Future Tense

Google Changed a Major Privacy Policy Four Months Ago, and No One Really Noticed

How closely do you read Google’s privacy policies?


Photo by LEON NEAL/AFP/Getty Images

For almost 10 years, Google promised to protect users’ privacy from advertisers by keeping personally identifiable information about its users, gleaned from Gmail accounts and other Google services, separate from its subsidiary DoubleClick’s database of web-browsing records.

But the company quietly updated its privacy policy in June to say that users’ activities on other sites “may be associated with your personal information,” ProPublica reported Friday. Google’s previous privacy policy, which is literally crossed through in front of its new one in Google’s new privacy policy, had pledged to “not combine DoubleClick cookie information with personally identifiable information” without users’ consent.


Google purchased DoubleClick, an online advertising company, in April 2007 for $3.1 billion in cash, outbidding Microsoft in a months-long battle. DoubleClick uses cookies to collect and store data about users from their browsing history to best place their clients’ advertisements. For example, a user who visits the sports section of a news site will be more likely to be shown ads for game tickets than ads for makeup. ProPublica’s Julia Angwin notes that at the time of the 2007 purchase, Google’s privacy policy stated that DoubleClick’s ad-serving technology will rely only on “non-personally-identifiable information,” which had allowed online ad tracking to remain anonymous.

Angwin writes:

The practical result of the change is that the DoubleClick ads that follow people around on the web may now be customized to them based on your name and other information Google knows about you.
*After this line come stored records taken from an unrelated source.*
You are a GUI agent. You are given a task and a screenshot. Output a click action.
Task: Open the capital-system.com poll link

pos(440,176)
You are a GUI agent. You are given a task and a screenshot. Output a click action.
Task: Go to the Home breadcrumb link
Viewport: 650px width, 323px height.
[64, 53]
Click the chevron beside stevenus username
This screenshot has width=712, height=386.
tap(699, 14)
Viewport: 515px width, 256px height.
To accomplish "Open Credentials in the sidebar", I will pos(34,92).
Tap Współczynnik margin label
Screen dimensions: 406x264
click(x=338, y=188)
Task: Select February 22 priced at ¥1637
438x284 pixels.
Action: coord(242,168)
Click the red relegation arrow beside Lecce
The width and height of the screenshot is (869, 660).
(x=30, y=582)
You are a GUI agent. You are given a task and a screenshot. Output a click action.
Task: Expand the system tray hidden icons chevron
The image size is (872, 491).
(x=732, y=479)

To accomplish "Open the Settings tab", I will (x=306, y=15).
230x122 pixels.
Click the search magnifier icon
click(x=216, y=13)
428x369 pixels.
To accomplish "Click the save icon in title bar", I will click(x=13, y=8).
It also means that Google could now, if it wished to, build a complete portrait of a user by name, based on everything they write in email, every website they visit and the searches they conduct.*

Existing Google users were prompted to opt in to the new policy. But it was enabled by default for new users.
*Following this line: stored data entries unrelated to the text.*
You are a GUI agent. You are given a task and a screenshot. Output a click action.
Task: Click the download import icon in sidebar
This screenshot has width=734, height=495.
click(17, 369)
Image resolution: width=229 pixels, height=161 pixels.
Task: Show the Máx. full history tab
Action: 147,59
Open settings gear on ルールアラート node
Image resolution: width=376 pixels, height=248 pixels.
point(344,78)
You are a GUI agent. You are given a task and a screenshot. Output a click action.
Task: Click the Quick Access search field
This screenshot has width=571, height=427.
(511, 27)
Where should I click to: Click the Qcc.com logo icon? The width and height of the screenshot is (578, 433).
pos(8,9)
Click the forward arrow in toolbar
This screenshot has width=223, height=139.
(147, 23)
You can view what Google thinks your interests are, and choose to opt out of personalized ads, here. In its privacy policy, Google states that it does not sell any personal information, such as names, email addresses and payment information.

This summer’s change follows a long-term trend of decreasing privacy standards for Internet users. In 2000, the Federal Trade Commission launched an investigation of DoubleClick’s handling of sensitive user information after it purchased Abacus Direct, a company that sells consumer purchasing data. Although the FTC dropped the investigation in January 2002 and determined there had been no violation, DoubleClick sold its subsidiary at a loss. And then in 2012, Google announced that it would share data between other Google products, but still kept the data separate from DoubleClick. Unlike this most recent update, the 2012 change was mandatory for all Google users.

So how will this affect your life? Probably not much, even if you’ve opted in to the new change, given that your Gmail content was already fair game for ads displayed within Gmail. But we are now one step closer to a world, imagined in Slate by Evan Selinger and Shaun Foster, in which advertisements on the street and screens morph into images of your own avatar using or wearing the product.

*Update: This portion of Julia Angwin’s ProPublica article was updated with a correction after this blog post was published.